Dans ce débat, une confusion paraît s’incruster, elle concerne l’interprétation du PACIFISME et de l’OBJECTION DE CONSCIENCE. Si, en effet, un objecteur est par cela même un pacifiste, le pacifiste peut, lui, ne pas être objecteur.

L’objection de conscience est un acte personnel, qui dépend uniquement de l’individu qui le pratique pour des raisons qui lui sont propres, essentielles et dans lesquelles il trouve les récompenses de ses sacrifices, qu’il soit athée ou qu’il relève d’une mystique quelconque. L’objecteur de conscience ne fait pas de prosélytisme : il objecte parce qu’il ne lui plaît pas d’obéir pour des raisons que sa conscience lui dicte. Un point c’est tout.

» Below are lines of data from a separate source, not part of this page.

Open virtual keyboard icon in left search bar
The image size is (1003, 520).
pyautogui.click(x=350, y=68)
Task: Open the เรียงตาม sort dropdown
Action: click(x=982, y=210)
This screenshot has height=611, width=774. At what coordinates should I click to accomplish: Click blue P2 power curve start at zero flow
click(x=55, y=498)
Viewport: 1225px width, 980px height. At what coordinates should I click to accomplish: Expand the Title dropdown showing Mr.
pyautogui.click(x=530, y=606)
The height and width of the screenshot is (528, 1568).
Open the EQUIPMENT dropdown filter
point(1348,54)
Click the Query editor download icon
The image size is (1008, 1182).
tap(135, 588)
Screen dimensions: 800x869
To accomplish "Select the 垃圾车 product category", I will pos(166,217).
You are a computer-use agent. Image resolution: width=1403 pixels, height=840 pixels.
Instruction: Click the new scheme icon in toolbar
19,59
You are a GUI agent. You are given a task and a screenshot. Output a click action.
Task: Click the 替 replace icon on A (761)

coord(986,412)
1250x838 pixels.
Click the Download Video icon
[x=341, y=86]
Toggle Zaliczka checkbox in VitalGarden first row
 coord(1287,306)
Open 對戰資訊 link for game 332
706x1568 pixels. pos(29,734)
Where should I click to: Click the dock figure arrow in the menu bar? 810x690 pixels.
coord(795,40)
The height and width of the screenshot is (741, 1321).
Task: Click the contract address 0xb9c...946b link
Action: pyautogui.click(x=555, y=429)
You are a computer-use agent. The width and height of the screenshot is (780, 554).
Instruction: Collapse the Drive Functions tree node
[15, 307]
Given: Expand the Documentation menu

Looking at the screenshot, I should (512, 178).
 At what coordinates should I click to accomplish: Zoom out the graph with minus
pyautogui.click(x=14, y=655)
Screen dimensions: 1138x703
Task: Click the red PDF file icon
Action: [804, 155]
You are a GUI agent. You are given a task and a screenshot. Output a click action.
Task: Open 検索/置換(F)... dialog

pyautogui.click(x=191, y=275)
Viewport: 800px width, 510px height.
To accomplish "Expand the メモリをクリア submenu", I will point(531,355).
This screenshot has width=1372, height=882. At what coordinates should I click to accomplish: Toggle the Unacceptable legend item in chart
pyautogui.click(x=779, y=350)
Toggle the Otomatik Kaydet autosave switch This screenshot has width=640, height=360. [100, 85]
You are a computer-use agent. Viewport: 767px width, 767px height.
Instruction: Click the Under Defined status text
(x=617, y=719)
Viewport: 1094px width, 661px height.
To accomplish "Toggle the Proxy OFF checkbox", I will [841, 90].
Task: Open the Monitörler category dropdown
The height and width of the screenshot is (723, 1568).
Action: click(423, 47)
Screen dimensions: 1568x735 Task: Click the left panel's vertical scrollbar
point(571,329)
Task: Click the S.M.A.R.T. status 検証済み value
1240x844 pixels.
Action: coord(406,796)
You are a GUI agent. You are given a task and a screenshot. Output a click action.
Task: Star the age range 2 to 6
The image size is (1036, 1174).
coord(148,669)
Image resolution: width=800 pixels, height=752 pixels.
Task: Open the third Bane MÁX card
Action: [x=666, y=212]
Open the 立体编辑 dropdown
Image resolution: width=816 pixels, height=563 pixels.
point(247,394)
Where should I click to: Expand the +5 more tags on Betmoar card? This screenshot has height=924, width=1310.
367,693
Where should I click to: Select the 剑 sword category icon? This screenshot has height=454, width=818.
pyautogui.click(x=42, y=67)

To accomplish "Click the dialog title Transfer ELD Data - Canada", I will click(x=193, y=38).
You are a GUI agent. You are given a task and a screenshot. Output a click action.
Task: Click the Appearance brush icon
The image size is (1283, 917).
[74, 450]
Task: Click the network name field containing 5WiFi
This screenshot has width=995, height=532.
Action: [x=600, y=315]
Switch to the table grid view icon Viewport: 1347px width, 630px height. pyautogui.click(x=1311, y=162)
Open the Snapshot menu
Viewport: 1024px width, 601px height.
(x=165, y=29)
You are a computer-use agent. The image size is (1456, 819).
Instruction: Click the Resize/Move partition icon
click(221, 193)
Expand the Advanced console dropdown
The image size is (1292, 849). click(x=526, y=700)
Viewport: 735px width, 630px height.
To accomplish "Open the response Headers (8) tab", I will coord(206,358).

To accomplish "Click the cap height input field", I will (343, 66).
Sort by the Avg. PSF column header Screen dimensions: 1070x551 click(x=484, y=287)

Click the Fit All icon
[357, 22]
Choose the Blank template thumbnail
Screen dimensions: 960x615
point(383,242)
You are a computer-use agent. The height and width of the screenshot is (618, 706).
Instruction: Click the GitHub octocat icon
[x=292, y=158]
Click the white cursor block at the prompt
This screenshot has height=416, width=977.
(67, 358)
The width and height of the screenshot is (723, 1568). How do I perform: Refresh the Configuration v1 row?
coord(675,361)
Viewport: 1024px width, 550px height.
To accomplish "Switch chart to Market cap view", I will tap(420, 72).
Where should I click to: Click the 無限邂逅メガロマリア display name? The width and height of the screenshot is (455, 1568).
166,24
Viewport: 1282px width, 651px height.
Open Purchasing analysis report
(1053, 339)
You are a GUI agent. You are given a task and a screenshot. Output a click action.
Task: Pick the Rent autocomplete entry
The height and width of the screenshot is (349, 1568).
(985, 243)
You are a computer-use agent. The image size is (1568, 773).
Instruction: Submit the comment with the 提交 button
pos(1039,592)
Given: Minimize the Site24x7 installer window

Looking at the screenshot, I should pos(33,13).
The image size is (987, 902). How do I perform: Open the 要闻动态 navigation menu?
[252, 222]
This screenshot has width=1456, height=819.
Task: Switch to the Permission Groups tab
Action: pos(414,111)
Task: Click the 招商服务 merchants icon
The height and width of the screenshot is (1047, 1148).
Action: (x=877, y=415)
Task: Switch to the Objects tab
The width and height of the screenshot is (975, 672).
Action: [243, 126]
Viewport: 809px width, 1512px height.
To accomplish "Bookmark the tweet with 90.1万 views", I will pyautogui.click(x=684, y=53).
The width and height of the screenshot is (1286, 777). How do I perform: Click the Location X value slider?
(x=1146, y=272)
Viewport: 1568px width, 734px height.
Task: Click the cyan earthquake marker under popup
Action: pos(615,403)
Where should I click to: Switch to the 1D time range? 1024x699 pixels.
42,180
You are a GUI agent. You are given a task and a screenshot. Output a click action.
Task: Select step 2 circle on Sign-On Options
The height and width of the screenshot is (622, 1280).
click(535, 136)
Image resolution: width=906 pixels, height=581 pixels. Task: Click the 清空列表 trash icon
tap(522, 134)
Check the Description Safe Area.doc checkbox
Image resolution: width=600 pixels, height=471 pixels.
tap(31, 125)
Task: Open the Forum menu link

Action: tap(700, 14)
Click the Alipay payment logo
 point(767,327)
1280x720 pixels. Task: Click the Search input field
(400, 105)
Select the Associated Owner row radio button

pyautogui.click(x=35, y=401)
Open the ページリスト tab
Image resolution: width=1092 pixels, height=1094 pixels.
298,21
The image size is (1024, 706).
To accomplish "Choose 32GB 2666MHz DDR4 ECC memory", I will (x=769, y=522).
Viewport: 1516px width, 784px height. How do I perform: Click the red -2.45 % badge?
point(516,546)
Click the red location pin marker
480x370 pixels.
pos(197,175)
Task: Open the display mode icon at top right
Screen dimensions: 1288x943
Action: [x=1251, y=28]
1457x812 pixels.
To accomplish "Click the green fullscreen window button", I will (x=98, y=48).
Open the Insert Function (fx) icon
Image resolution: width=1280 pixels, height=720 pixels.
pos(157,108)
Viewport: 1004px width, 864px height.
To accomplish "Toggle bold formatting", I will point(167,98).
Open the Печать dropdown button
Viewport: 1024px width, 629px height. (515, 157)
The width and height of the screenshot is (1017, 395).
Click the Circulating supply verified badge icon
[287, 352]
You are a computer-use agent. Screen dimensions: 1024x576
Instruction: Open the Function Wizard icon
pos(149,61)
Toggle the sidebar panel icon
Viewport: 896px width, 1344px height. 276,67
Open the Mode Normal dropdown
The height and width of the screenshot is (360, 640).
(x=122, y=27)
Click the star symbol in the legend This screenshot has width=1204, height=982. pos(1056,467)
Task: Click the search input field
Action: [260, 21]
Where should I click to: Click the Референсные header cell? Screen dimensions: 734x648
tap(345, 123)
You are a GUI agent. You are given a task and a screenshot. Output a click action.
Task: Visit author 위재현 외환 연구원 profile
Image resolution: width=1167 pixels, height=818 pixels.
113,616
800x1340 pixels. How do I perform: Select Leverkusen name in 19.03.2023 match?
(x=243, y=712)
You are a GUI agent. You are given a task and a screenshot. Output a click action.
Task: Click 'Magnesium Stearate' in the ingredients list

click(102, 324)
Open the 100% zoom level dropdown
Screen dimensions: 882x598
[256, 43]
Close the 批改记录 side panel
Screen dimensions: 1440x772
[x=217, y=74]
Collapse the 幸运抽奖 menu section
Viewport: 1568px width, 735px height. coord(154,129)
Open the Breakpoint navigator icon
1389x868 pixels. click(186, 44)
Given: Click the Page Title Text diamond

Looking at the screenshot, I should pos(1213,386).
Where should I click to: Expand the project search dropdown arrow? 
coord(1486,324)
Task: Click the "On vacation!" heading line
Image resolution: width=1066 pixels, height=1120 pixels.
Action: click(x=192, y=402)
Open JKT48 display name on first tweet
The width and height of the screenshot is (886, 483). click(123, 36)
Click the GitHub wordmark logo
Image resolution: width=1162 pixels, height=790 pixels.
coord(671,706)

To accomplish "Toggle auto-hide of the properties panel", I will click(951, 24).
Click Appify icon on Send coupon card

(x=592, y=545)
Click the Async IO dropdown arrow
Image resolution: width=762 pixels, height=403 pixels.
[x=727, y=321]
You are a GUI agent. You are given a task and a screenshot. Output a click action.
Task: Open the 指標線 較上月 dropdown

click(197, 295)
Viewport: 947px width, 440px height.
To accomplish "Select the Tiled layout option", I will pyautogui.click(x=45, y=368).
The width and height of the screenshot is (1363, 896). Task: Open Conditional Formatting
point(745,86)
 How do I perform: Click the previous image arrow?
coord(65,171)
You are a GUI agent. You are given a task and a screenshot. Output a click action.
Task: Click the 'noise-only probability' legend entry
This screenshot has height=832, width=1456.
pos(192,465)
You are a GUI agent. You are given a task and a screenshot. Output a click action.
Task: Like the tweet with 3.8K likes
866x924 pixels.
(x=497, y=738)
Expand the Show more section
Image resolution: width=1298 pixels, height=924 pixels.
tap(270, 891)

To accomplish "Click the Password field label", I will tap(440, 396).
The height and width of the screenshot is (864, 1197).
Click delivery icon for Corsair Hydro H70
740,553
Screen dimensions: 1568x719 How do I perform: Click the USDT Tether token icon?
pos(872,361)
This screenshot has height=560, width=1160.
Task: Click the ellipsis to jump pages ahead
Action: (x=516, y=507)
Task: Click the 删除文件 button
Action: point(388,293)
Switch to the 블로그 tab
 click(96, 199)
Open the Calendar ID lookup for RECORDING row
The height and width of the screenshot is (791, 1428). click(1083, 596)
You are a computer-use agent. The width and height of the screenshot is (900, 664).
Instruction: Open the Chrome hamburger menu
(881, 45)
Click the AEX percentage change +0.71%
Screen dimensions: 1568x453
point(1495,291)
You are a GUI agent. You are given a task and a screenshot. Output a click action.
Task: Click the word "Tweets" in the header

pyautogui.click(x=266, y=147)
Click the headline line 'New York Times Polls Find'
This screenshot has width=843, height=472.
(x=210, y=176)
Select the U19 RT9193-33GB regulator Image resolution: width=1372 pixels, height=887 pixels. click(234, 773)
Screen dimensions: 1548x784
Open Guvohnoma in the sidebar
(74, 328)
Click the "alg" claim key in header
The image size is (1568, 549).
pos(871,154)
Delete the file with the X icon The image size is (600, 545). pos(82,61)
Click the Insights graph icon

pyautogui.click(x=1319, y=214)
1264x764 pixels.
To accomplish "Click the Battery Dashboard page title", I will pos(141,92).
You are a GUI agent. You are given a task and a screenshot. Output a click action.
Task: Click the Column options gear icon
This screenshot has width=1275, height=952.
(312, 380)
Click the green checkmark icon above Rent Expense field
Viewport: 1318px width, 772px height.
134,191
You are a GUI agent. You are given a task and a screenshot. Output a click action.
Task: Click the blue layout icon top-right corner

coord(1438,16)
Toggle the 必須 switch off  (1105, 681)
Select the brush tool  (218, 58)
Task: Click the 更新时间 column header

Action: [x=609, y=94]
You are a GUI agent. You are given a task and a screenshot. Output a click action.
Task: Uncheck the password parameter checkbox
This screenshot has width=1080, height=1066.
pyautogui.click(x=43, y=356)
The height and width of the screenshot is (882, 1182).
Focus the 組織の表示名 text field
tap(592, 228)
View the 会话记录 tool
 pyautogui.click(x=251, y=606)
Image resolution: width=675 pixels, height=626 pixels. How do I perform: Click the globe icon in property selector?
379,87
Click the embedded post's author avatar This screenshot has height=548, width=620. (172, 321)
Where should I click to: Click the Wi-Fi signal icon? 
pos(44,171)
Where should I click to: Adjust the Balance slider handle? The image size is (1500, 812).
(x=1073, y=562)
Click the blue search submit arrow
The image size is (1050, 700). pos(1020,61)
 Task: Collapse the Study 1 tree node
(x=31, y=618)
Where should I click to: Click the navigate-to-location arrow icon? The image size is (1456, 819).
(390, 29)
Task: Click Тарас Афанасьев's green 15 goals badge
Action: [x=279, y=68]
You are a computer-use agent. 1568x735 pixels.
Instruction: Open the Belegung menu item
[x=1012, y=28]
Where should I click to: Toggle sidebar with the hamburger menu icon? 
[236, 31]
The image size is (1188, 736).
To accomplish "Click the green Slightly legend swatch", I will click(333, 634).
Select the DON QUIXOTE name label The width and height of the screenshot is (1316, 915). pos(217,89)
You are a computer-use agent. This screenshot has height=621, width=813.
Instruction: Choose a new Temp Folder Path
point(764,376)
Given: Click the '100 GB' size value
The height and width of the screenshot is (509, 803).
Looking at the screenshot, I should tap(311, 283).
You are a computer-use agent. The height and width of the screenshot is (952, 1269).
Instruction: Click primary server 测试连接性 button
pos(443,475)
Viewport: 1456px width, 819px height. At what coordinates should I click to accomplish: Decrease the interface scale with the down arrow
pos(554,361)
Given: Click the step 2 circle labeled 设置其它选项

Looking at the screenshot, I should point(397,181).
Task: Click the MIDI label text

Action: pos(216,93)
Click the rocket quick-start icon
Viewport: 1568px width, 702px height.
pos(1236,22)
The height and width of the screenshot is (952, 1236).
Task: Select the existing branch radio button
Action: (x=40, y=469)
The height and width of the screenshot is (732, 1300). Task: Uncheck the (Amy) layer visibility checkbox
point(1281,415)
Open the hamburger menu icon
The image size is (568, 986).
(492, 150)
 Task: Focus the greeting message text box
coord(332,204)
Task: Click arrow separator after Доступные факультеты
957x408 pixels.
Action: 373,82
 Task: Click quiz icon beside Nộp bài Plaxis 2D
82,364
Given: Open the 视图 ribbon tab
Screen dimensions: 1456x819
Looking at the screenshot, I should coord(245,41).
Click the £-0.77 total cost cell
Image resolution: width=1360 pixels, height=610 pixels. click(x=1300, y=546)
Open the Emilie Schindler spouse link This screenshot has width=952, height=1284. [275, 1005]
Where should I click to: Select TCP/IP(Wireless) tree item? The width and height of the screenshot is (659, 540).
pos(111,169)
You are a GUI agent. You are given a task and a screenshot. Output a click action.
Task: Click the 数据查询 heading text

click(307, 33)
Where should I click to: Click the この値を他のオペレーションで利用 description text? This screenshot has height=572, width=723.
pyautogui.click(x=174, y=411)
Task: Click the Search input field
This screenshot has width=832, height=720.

Cela mérite un coup de chapeau, une aide, une citation en exemple. Personne ne peut nier que si la majorité des hommes (croyants et athées) obéissaient uniquement à leurs consciences, envers et toutes contraintes, un grand nombre de problèmes sociaux seraient réglés.

Le pacifisme, lui, est une vision de l’avenir [1]et comme tel demande de la propagande, des groupements, une adaptation aux évènements et aux peuples. Comme toutes les idées, le pacifisme possède ses mystiques et ses rationalistes [2], ses tendances, ses hommes, etc. Mais le pacifisme tend au-dessus des croyances, au-dessus des gouvernements, au-dessus des partis politiques, à grouper les hommes pour supprimer toutes les guerres. Est-il possible qu’un anarchiste soit contre ce programme ?

Confondre PASSIVITE et PACIFISME, c’est affirmer sa totale ignorance de la question ou avoir un manque flagrant d’honnêteté.

C’est Gandhi qui a écrit quelque part « qu’à tout prendre, il préfère la violence à la lâcheté ». C’est grâce à la lutte menée par lui et ses adeptes que l’Intouchable a eu droit de cité aux Indes et que le peuple hindou a pu s’arracher au colonialisme anglais. Nier cela serait stupide.
Je retrouve dans le Pacte qui lie les Pacifistes de Provence, le passage suivant : « Le Pacifiste n’est pas un passif. Dans tous les cas d’agression collective, il préconise aux victimes l’emploi de la grève, de la non-obéissance, de la non-coopération, du boycott et de tous les autres moyens non-violents qui peuvent porter atteinte à la situation morale et matérielle des agresseurs... »
Est-ce de la résignation cela ?
Citer des pacifistes qui ont reculé devant leurs responsabilités pour dénigrer l’idée, n’est pas faire oeuvre objective. Tous les mouvements, tous les groupements, surtout lorsqu’ils exigent du courage de leurs adhérents,connaissent leurs faibles, leurs lâches, leurs renégats.
L’objecteur de conscience refuse de participer à toute guerre.
Le pacifiste veut instaurer la paix dans le monde entier.
Le non-violent veut éliminer la violence des rapports entre individus.
S’il existe de par le monde un seul anarchiste qui refuse ces trois propositions, c’est qu’il n’a jamais pris conscience du contenu de l’ANARCHISME.